● **ABOUT THIS EXERCISE**: Copy every line from the records below that carries the word "agent".
-- -- --
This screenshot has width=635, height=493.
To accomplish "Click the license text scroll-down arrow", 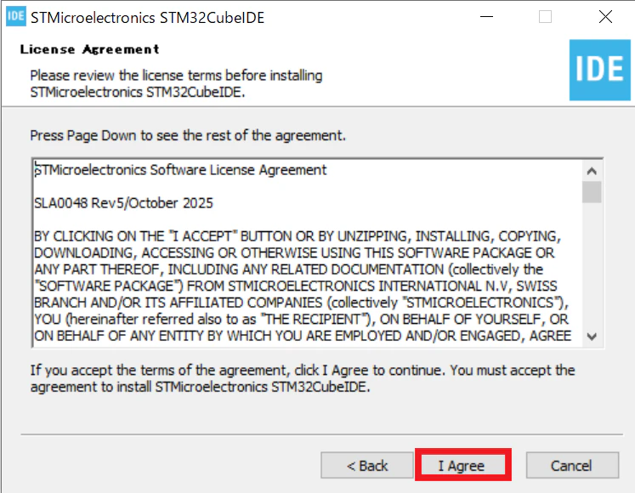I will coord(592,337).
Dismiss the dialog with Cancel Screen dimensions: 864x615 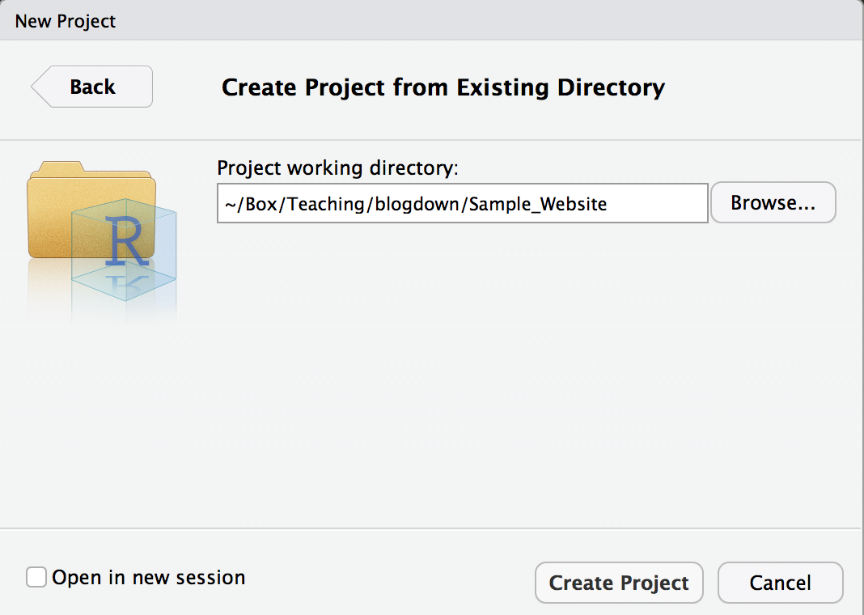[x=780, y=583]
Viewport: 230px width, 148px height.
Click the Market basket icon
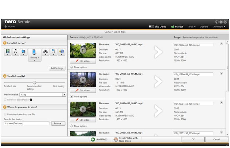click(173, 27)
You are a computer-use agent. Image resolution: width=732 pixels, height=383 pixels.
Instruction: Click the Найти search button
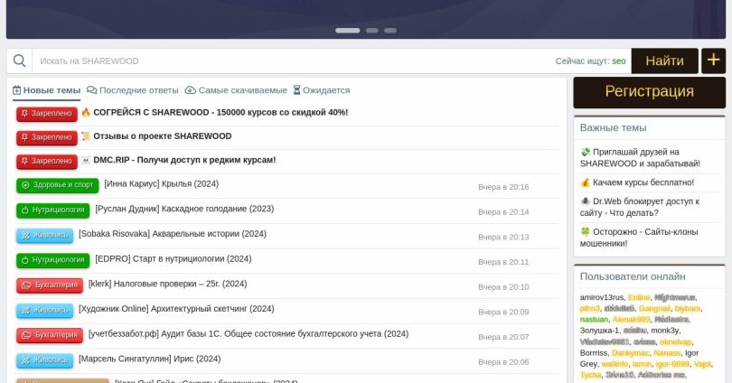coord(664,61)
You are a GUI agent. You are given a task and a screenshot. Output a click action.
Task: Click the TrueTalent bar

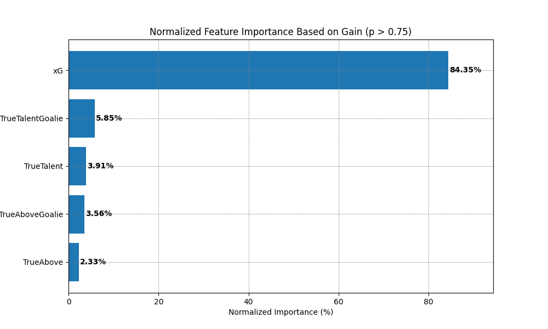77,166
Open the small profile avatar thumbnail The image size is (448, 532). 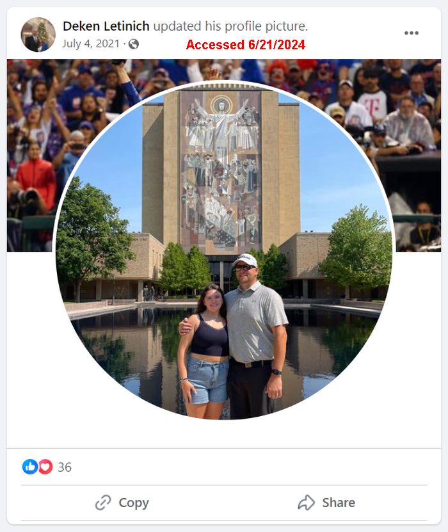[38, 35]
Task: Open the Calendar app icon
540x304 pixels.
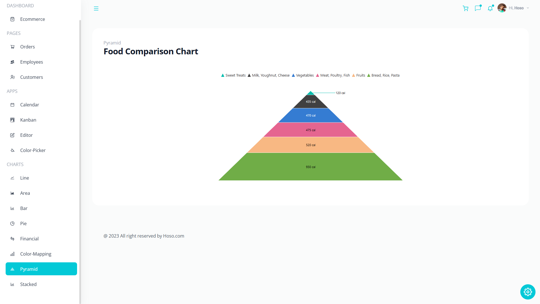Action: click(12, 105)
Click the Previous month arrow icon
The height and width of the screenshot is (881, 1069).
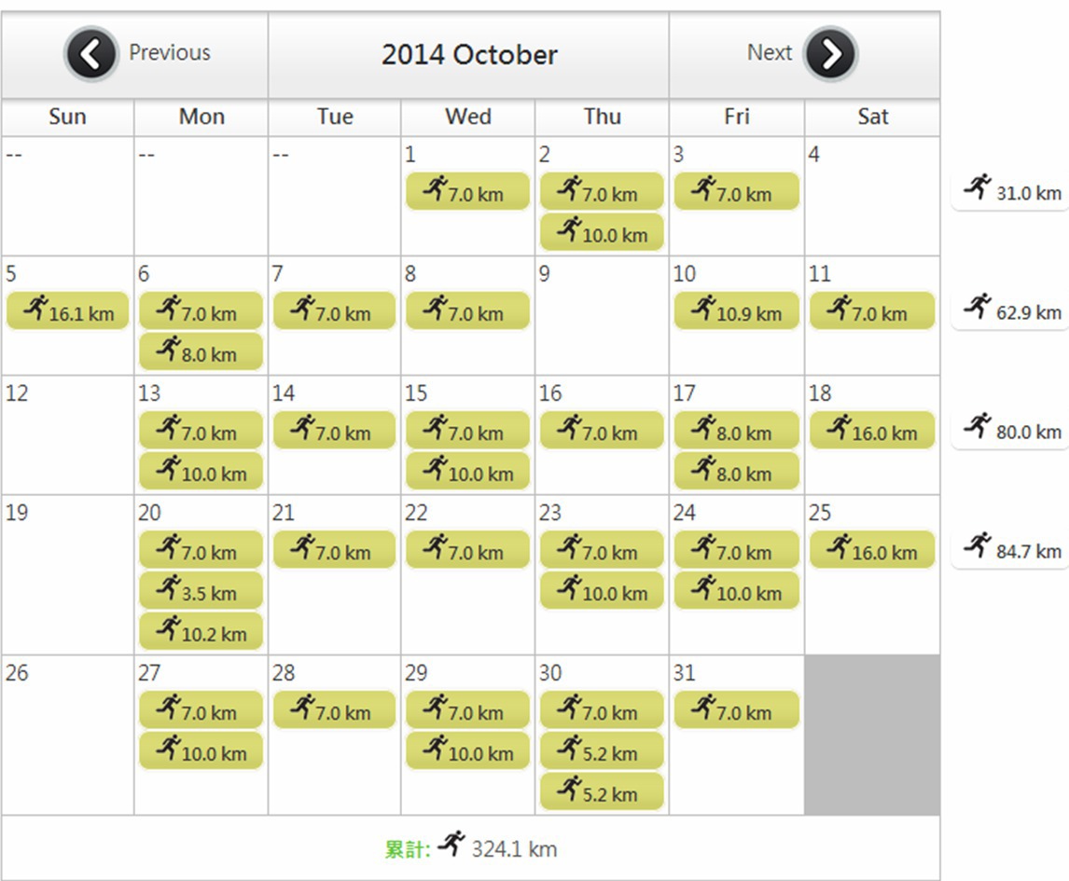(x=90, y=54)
-- -- --
● **ANSWER FOR THIS EXERCISE**:
You are a computer-use agent. Image resolution: width=732 pixels, height=383 pixels.
You are a GUI agent. You are given a task and a screenshot. Output a click action.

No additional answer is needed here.